What goes down probably has to go back up. That thought probably is in the minds of many motorists enjoying a brief respite from sky-high gasoline and heating oil prices.
OPEC leaders agreed last week to reduce oil production by 1.5 million barrels a day. At first, some analysts gloated that the cartel's action was not having an effect on oil prices. Indeed, oil prices continued to drop, reaching levels about half those of just a few months ago. That will translate to lower prices at the pump - for now.
But oil is a commodity, with the price to consumers linked closely to the law of supply and demand. OPEC's action eventually will have an effect, probably sending prices back up. If the production cut agreed to last week doesn't have effect desired by OPEC, it may reduce output even more.
At some point, speculators once more will enter into the picture, possibly driving prices even higher.

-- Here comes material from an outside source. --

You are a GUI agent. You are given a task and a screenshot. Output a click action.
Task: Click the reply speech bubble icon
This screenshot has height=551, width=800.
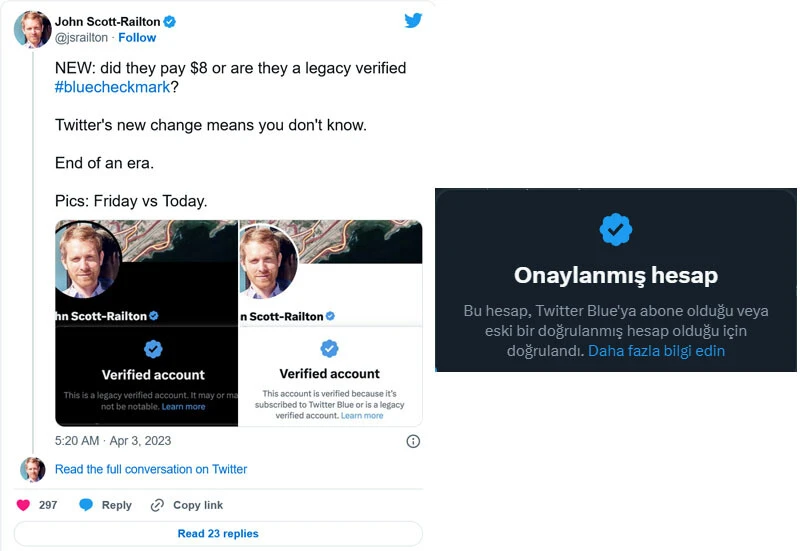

Where will it all stop? If history is any guide, gasoline prices during the next year or so probably will not reach back up to the $4-a-gallon level seen earlier this year. But they will top prices paid just a few years ago. OPEC, in other words, will win another victory.
And the OPEC leaders probably will share a chuckle at the short-sightedness of Americans - who never seem to learn.
OPEC will continue winning the energy war until and unless Americans agree on a sensible, practical energy policy. That means more development of domestic oil and gas supplies - and development of alternatives such as coal-to-liquid fuels. Unless that happens, there will come a time when $4-a-gallon gasoline is, believe it or not, just a fond memory for American motorists.